His former aides say that given the administration’s lack of interest in foreign public opinion during Mr. Bush’s first term, Mr. Powell decided it wasn’t wise to expend too many resources.
Mrs. Hughes took a different approach.
“I agree that there is concern about policy,” she said. “But that doesn’t mean that we can’t forge common interests and values, or that we shouldn’t invite people to come and see what America is like.”
Mrs. Hughes said she regularly meets with Muslim communities in the United States and uses the opportunity to promote “empowering women around the world.”
She meets leaders from the private sector and in academia in a bid to make public diplomacy more than a government effort.
Mrs. Hughes said public diplomacy is discussed at Miss Rice’s senior staff meeting every morning, and participants often discuss “public diplomacy strategy” as part of policy implementation.
“We incorporated public diplomacy into everyone’s consciousness,” she said.
No one expects the U.S. to change its policies simply to assuage public anger abroad.
But current and former diplomats credit Mrs. Hughes with helping to streamline a bureaucracy to handle public diplomacy issues more efficiently.
Old-timers and retirees from the U.S. Foreign Service say that much of what she has done involves resurrecting programs that existed during the Cold War.
Patricia Kushlis, a retired diplomat who served in public diplomacy positions in Europe and Asia, said the current English-teaching programs are still tiny compared with what existed in the 1980s.
Back then, millions of students learned English in American centers all over the world, many of which were closed in the 1990s, she said.
“They were one of the most cost-effective activities we had,” she said. “In Athens, for instance, in the early 1980s, we had enrollments of 3,000 students every six weeks.”
Mrs. Kushlis agreed that exchange programs are valuable, but she criticized the State Department for viewing them as a “one-way street.”

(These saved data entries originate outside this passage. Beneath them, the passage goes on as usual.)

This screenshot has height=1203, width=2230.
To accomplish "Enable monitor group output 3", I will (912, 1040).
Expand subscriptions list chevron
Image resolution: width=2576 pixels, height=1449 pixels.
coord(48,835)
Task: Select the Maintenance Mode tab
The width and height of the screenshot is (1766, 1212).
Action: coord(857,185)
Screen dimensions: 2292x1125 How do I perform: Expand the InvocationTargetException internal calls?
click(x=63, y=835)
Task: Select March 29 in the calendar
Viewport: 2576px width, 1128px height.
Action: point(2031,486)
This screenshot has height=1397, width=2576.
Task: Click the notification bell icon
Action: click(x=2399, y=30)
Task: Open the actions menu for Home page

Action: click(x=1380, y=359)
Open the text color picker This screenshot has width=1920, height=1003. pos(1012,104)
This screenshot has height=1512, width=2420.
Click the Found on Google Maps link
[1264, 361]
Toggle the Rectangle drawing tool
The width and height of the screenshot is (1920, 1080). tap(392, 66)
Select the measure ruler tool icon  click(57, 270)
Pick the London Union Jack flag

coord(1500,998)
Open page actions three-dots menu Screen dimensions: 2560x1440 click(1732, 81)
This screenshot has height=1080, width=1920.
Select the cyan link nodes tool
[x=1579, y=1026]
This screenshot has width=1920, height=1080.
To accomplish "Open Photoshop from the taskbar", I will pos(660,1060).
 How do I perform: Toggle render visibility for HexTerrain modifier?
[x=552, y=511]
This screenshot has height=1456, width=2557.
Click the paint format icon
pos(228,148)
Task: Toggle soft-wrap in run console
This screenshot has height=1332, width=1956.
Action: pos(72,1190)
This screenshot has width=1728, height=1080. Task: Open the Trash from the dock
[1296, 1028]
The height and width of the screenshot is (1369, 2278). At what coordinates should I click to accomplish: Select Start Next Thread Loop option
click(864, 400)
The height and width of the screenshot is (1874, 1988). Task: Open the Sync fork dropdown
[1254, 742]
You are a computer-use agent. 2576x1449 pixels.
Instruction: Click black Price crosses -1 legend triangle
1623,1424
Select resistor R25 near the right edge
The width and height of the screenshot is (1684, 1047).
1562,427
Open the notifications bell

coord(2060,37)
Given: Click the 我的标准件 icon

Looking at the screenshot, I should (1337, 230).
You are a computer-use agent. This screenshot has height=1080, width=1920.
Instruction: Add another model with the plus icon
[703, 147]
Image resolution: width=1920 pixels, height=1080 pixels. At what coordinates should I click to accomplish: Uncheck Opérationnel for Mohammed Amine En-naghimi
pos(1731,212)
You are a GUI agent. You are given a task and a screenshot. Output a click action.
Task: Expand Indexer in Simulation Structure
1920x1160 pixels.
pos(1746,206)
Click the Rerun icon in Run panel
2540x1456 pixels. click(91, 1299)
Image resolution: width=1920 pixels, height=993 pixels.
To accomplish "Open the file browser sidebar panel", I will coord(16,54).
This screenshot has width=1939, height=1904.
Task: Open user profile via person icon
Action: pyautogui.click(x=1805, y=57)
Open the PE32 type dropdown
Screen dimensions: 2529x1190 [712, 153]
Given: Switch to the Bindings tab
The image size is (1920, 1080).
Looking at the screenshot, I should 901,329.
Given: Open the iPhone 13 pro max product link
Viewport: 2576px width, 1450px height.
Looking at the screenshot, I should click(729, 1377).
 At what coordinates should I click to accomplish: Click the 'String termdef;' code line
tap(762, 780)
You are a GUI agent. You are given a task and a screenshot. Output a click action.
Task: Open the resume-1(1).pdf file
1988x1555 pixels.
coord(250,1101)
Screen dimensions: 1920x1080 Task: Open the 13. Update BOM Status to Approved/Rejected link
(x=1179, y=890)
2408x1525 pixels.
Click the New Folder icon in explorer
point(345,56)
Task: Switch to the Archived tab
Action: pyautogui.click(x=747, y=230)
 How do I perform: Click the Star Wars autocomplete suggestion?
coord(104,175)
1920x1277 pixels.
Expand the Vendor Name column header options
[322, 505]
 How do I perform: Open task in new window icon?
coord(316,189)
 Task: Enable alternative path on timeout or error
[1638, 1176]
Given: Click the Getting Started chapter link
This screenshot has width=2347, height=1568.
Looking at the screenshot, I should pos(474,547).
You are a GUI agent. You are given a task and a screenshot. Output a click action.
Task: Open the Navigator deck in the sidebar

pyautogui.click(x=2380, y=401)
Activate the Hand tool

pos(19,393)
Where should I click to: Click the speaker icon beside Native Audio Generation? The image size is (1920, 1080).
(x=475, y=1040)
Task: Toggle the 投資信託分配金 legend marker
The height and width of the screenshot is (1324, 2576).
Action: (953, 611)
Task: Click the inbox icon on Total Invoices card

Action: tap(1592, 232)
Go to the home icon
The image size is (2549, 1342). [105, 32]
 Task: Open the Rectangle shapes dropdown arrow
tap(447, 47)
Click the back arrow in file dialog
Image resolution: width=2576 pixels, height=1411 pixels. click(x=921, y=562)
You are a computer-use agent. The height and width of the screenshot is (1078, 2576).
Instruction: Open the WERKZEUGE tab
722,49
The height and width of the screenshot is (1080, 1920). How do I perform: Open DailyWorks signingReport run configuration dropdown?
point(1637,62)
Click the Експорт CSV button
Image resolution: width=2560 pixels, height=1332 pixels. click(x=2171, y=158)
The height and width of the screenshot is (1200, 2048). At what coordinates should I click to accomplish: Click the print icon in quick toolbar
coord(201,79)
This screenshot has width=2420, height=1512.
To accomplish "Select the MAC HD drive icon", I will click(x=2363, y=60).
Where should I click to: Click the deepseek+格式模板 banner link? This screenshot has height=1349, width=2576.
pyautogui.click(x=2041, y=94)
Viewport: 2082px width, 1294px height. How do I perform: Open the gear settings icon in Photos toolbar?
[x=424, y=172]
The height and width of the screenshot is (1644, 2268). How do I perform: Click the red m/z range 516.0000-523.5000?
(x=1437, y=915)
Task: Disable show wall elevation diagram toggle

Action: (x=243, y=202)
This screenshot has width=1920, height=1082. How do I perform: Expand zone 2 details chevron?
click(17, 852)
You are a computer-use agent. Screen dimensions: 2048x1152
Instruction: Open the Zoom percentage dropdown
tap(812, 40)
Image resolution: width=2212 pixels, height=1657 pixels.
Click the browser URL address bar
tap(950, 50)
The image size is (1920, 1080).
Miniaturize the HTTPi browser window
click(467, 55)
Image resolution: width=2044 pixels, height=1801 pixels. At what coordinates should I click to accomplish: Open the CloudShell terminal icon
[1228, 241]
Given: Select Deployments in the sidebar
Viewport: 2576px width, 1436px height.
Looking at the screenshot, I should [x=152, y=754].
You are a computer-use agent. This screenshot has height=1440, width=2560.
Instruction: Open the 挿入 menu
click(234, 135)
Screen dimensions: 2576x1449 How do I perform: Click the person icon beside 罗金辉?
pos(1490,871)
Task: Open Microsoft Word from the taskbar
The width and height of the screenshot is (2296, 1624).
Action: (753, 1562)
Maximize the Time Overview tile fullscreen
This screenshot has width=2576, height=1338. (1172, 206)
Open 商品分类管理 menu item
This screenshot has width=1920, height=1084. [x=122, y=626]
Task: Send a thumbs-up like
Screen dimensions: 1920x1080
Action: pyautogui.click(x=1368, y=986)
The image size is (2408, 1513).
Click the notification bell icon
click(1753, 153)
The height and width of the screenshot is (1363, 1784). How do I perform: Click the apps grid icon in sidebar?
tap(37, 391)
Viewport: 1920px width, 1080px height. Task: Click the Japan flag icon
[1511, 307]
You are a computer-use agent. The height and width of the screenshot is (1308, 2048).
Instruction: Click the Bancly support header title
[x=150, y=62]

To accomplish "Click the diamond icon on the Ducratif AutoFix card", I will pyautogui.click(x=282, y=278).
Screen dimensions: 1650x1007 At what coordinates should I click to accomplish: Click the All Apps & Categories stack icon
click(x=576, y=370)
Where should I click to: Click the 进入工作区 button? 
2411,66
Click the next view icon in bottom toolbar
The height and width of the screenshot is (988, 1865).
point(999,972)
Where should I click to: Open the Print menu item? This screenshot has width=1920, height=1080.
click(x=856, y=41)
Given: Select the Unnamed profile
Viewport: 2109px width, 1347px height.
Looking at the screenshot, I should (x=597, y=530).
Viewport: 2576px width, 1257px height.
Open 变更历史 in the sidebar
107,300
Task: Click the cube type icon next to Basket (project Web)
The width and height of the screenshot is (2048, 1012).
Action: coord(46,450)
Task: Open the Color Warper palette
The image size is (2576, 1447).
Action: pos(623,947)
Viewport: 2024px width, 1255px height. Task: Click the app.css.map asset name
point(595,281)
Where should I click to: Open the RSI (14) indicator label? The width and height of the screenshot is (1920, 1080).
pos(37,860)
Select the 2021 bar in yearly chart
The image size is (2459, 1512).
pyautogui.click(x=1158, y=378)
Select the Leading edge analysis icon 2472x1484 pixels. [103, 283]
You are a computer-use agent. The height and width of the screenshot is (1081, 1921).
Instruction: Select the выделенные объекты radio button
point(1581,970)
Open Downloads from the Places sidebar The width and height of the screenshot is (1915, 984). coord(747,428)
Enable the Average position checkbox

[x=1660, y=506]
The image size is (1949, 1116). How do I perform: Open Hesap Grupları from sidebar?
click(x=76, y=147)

In addition to bringing foreigners to the United States, the department could also send more Americans abroad, she said.
Mark Helmke, senior staff member on the Senate Foreign Relations Committee, said the Cold War experience does not provide all the necessary answers to current public diplomacy challenges.
“We struggled with the direction and focus throughout the Cold War,” he said. “Americans consider propaganda a dirty word, although every successful politician, president, business and [nongovern-mental organization] engages in it daily.”
American diplomats “have long been trained to talk to other diplomats, not publics,” and that needs to change, said Mr. Helmke, who works for Sen. Richard G. Lugar of Indiana, the ranking Republican on the committee.
“Hughes is finally helping State get its act together on public diplomacy, but it will be long road,” Mr. Helmke said.